Charles Alexandre Marc Marcelin de Hénin-Liétard d'Alsace (1744–1794), prince of Henin and count of Beaumont, was a prince of the Holy Roman Empire who took French nationality. During the French Revolution he was executed by guillotine on charges of counter-revolutionary conspiracy.

== Family ==

Hénin was born in Brussels on the 17 June 1744, son of Alexandre Gabriel Joseph de Hénin-Liétard, Marquess of La Verre, and was baptised in the Church of St. James on Coudenberg. The Archbishop of Mechelen, Cardinal d'Alsace, was his uncle.

On 29 September 1766 he married in France to Adélaïde Félicité Étiennette de Monconseil, daughter of Étienne Guinot, marquis de Monconseil (1750–1823).
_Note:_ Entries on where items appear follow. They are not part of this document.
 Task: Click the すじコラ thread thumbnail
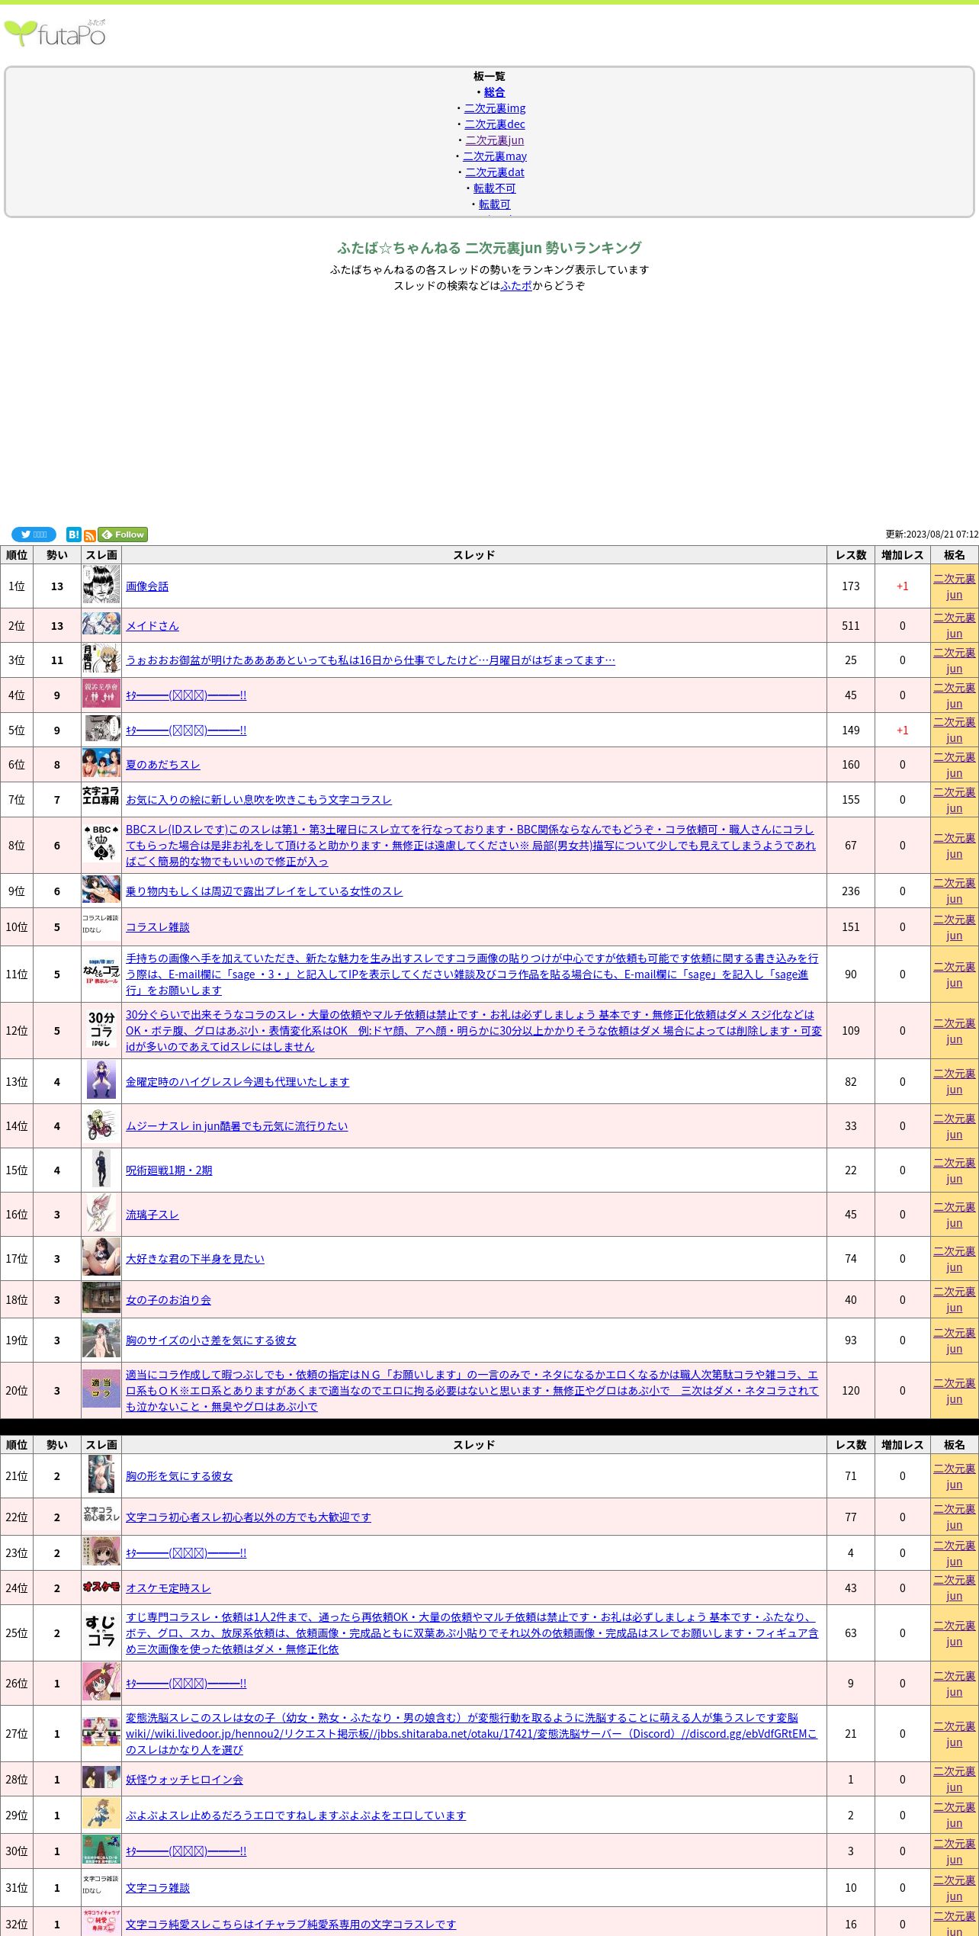pyautogui.click(x=101, y=1633)
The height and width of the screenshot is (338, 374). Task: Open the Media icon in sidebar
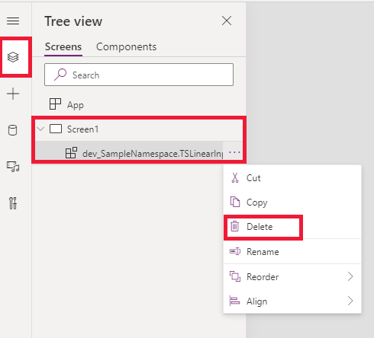(13, 167)
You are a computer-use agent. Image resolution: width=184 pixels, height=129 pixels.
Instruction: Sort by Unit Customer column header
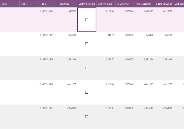pos(144,4)
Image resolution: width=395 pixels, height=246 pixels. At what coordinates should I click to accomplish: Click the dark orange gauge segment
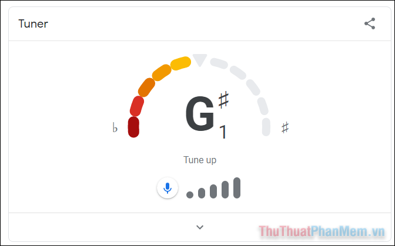point(146,87)

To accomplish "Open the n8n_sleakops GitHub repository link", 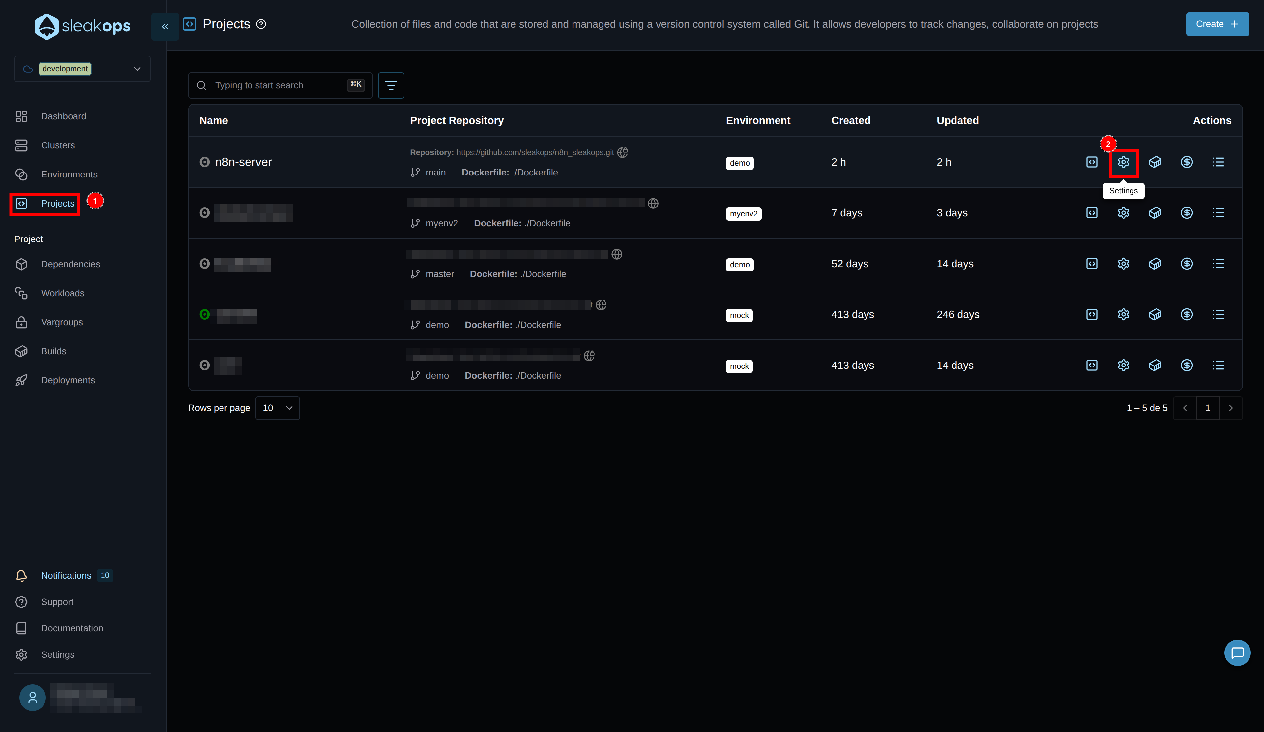I will [535, 152].
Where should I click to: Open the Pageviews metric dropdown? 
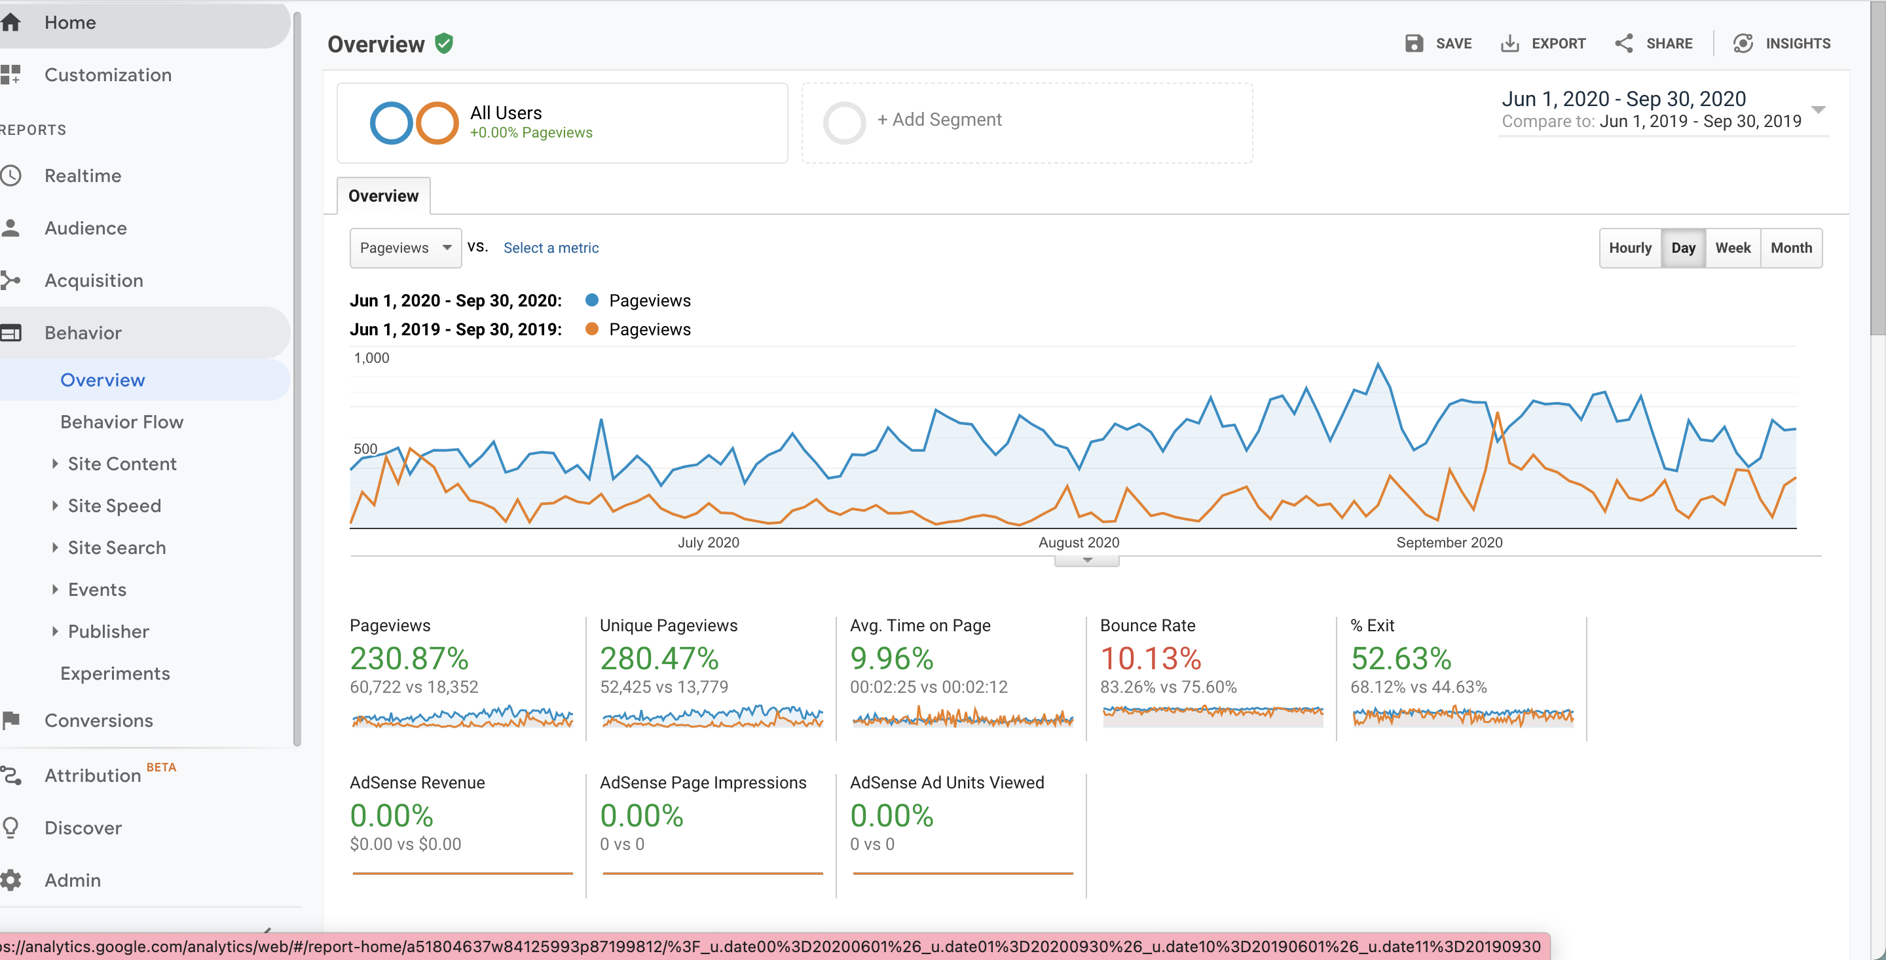click(x=406, y=248)
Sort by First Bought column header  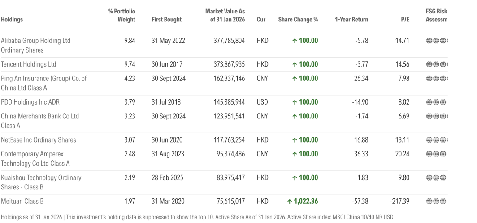tap(166, 20)
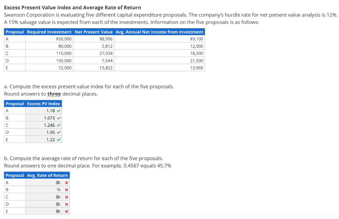Viewport: 339px width, 219px height.
Task: Click the red X next to Proposal B's percentage
Action: pyautogui.click(x=66, y=189)
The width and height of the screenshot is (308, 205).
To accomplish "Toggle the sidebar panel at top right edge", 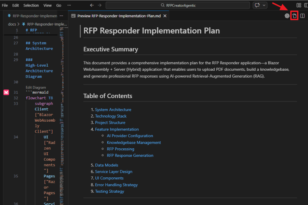I will click(306, 5).
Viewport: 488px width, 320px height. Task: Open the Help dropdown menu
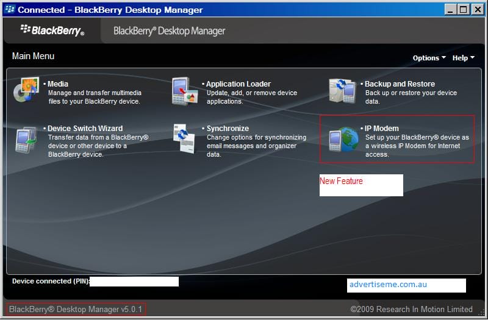coord(463,58)
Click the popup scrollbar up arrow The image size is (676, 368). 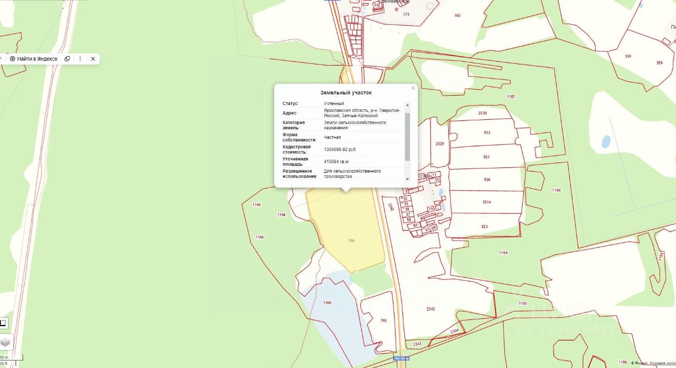[x=407, y=105]
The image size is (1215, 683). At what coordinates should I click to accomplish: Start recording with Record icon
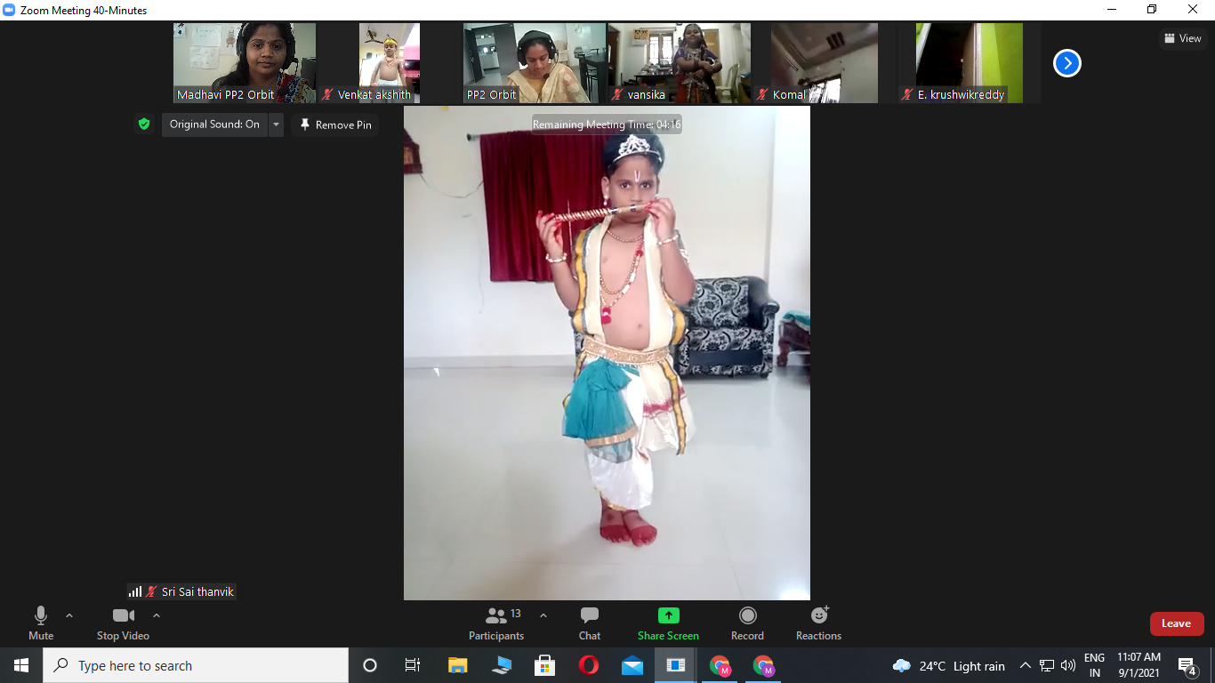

Adelaïde became a lady of Queen Marie Antoinette's household. She was presented to the queen in Versailles after her marriage by her sister in law, the Princesse de Chimay.

== Court life ==
Hénin became captain of a company of the Garde du Corps attached to the Count of Artois (the future Charles X of France).

His relationship with the opera singer Sophie Arnould, while his wife was engaged in an affair with the chevalier de Coigny, caused a stir in French high society. Wits at court nicknamed Hénin le prince des nains (prince of dwarfs), in reference to his intellectual stature.

== Death ==
During the Revolution he was incarcerated in the former Luxembourg Palace, then in use as a prison. On 7 July 1794, in the final days of the Reign of Terror, he was one of 59 suspects summarily tried by the Revolutionary Tribunal and executed as counter-revolutionary conspirators. The dowager princess survived the Revolution, dying without heirs in 1823.

== Succession ==
As Hénin had been born a subject of the Austrian Habsburgs, and died leaving a will whose sole beneficiary had predeceased him, the settlement of his estate – which could not take place until after the Bourbon Restoration in France in 1814 – became a test case of French succession law.